Collected data entries:
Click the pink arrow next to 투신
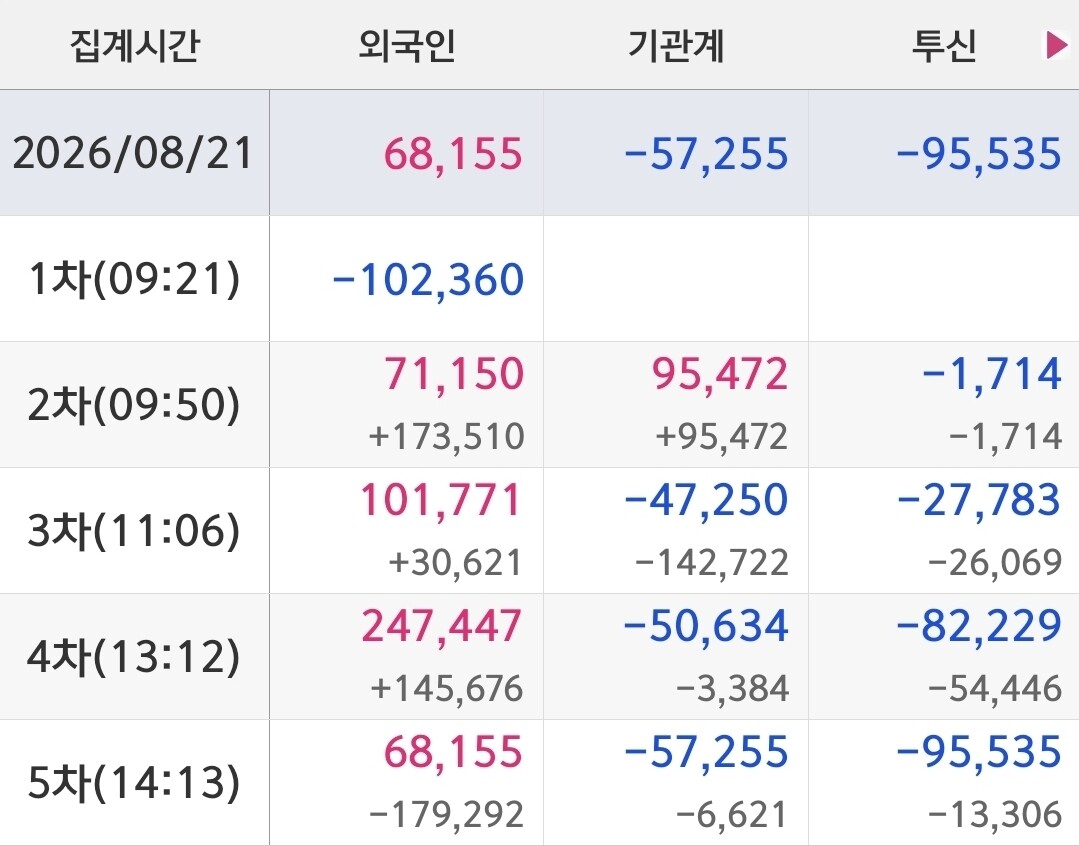The height and width of the screenshot is (846, 1079). pos(1056,45)
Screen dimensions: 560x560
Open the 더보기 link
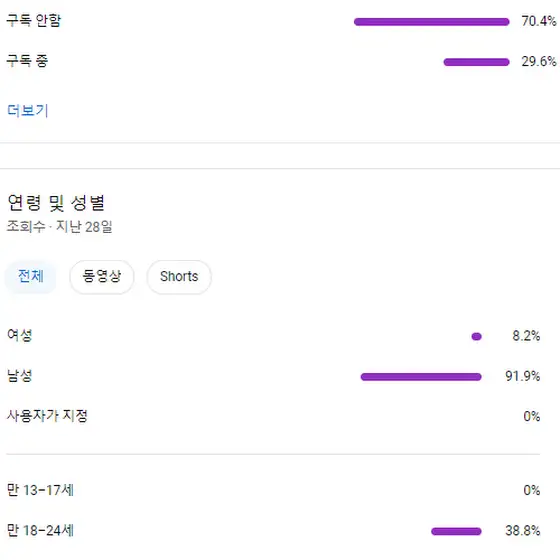(28, 110)
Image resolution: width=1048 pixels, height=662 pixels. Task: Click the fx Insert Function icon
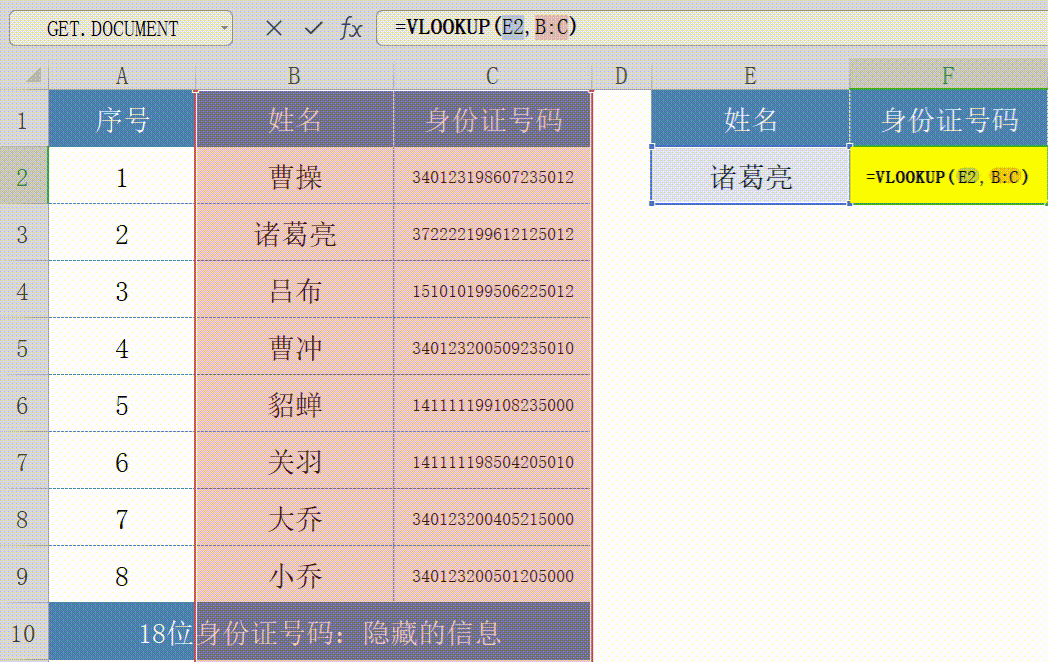pyautogui.click(x=349, y=29)
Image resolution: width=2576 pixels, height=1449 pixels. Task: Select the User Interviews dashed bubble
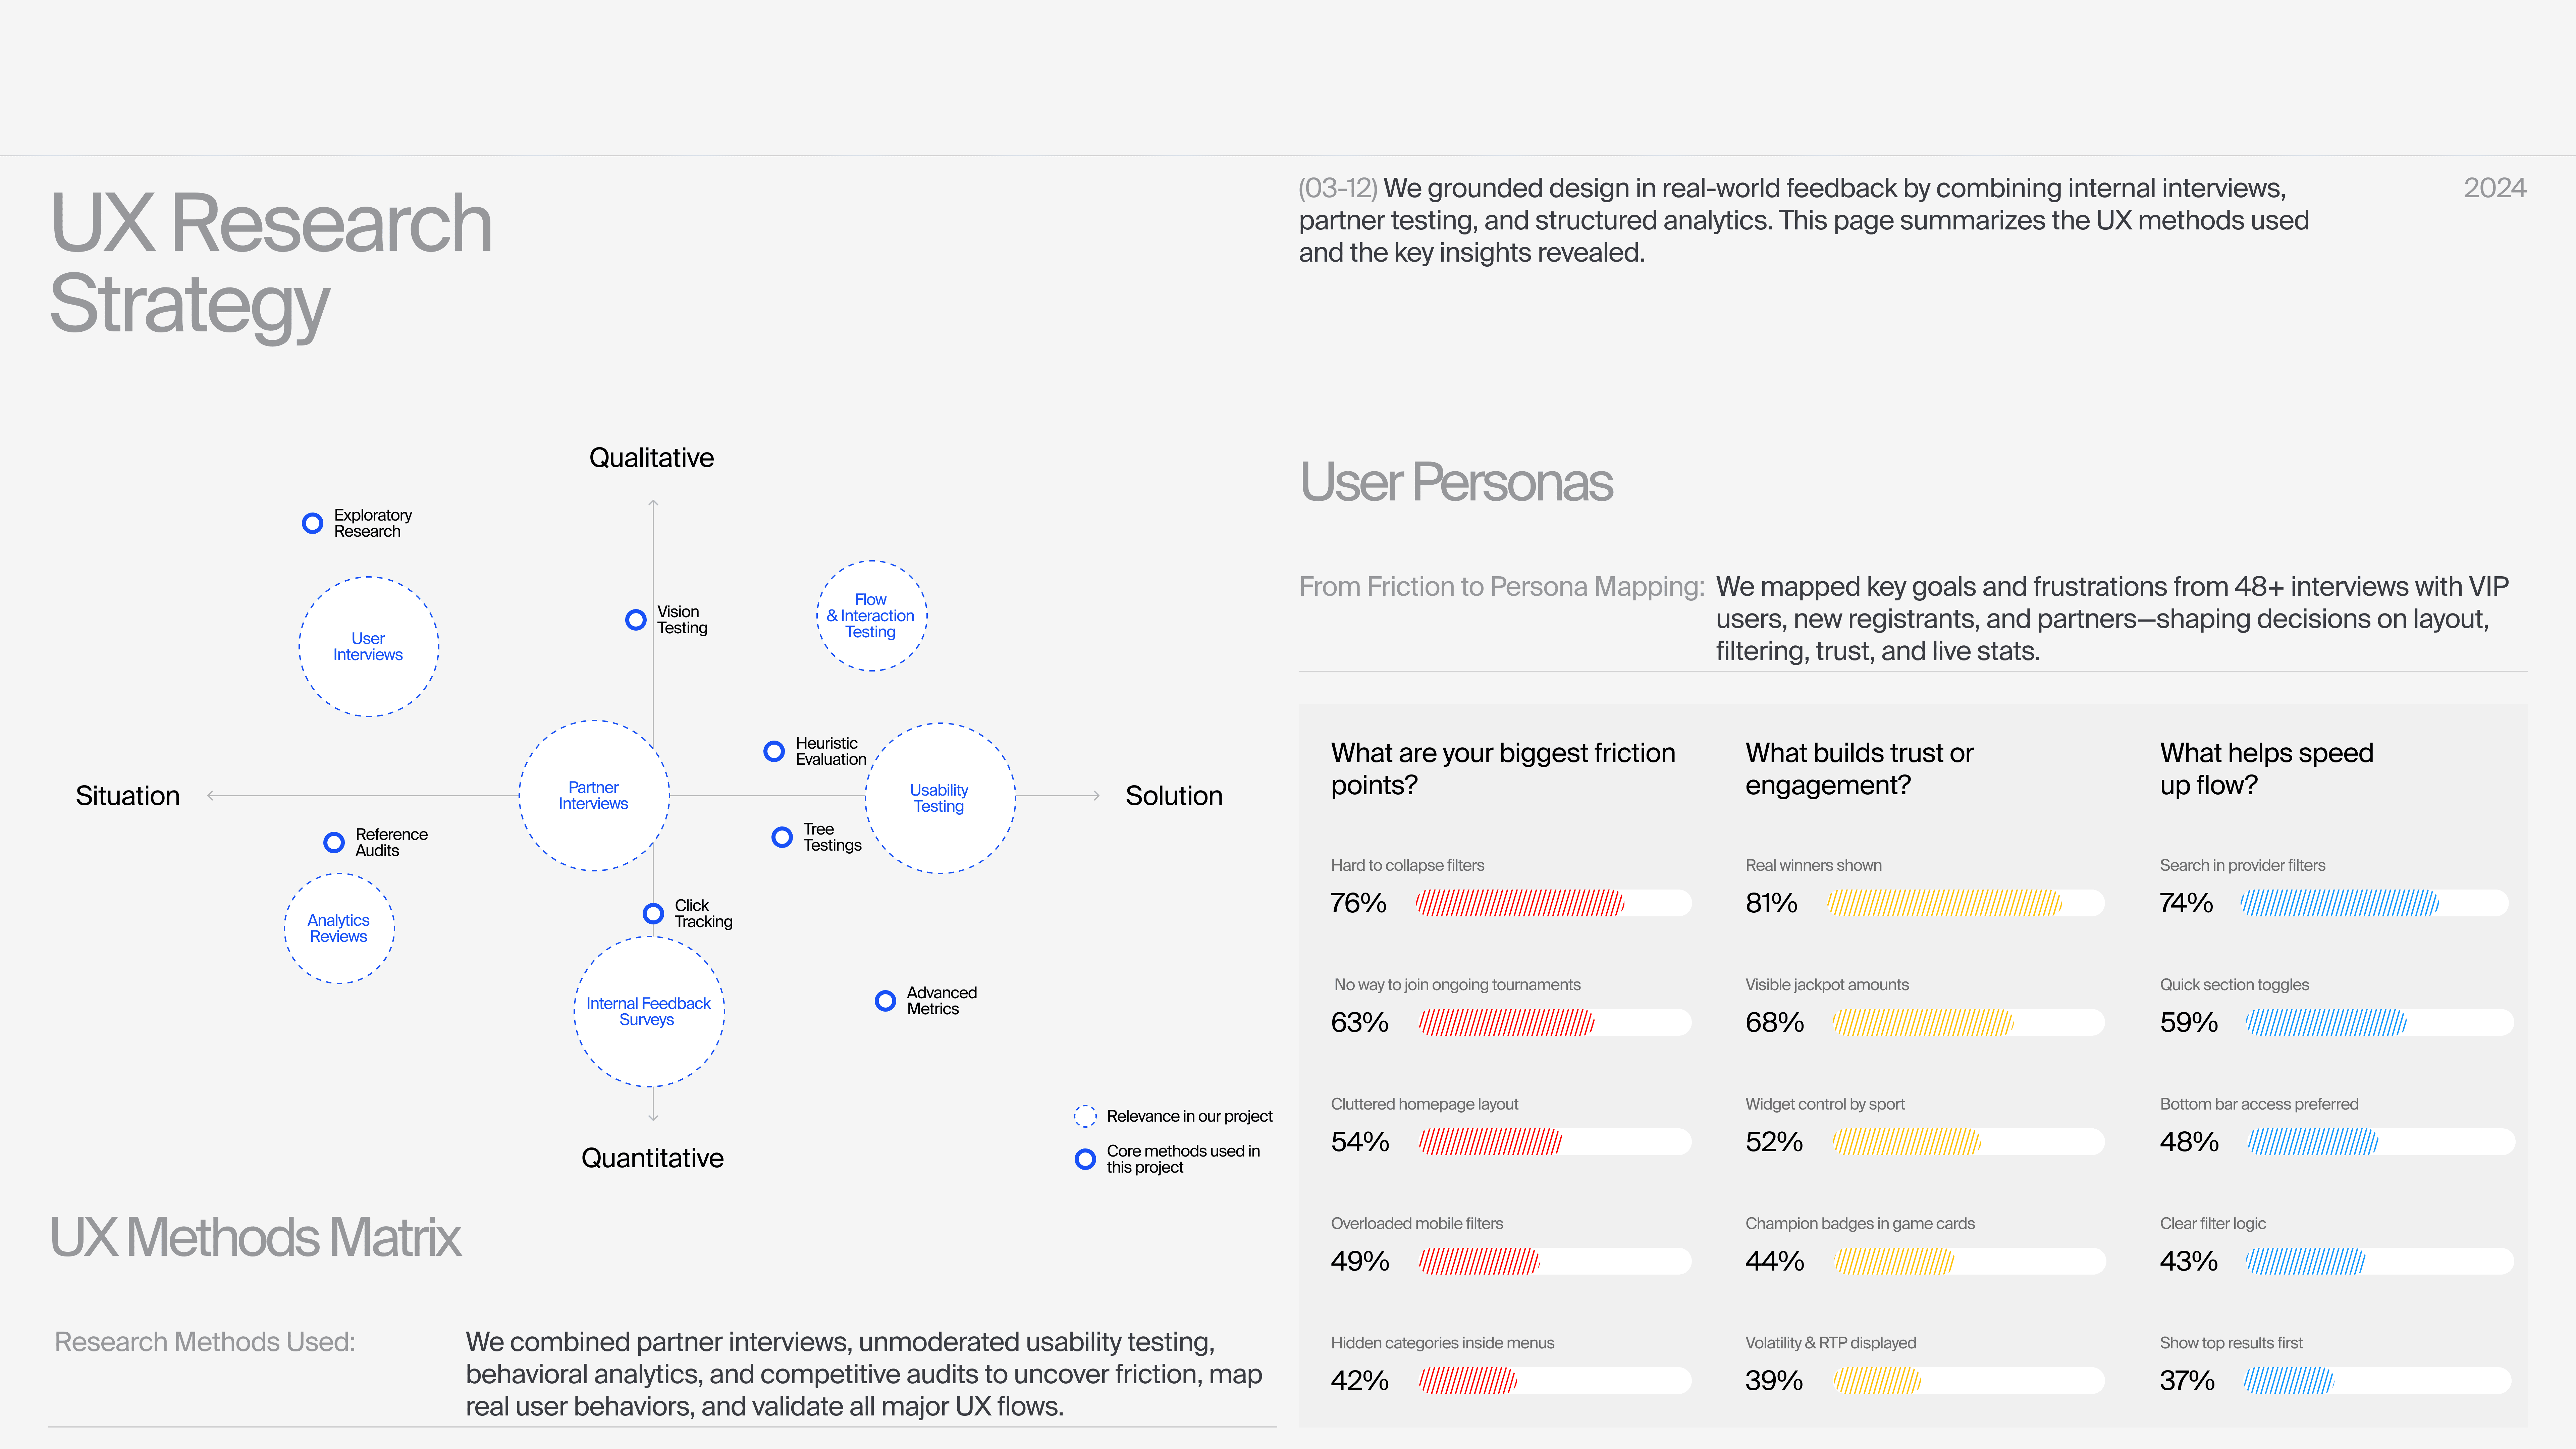(x=368, y=647)
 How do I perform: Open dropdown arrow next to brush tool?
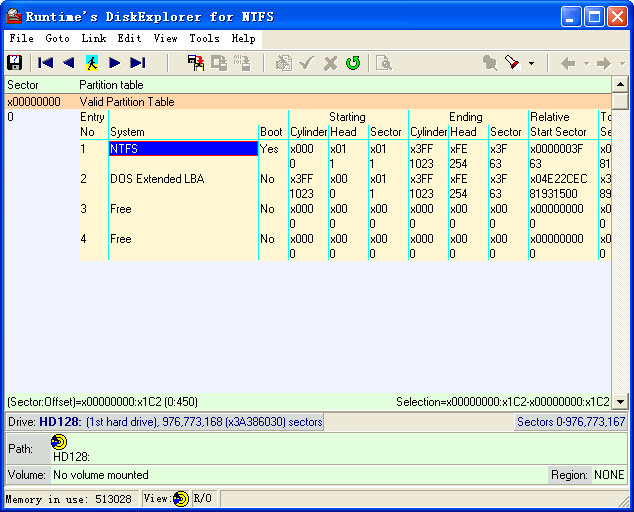(x=531, y=64)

**Problem requirements**:
Once the line holding "Screen dimensions: 560x560" is found, copy it and each later line exactly through the end of the data, leaving out the pictures.

**Problem solution**:
Screen dimensions: 560x560
Open the 더보기 link
(28, 110)
Image resolution: width=1048 pixels, height=662 pixels. Task: Click the fx Insert Function icon
pyautogui.click(x=349, y=29)
Image resolution: width=2576 pixels, height=1449 pixels. Task: Select the User Interviews dashed bubble
(x=368, y=647)
 How do I perform: Open dropdown arrow next to brush tool?
(x=531, y=64)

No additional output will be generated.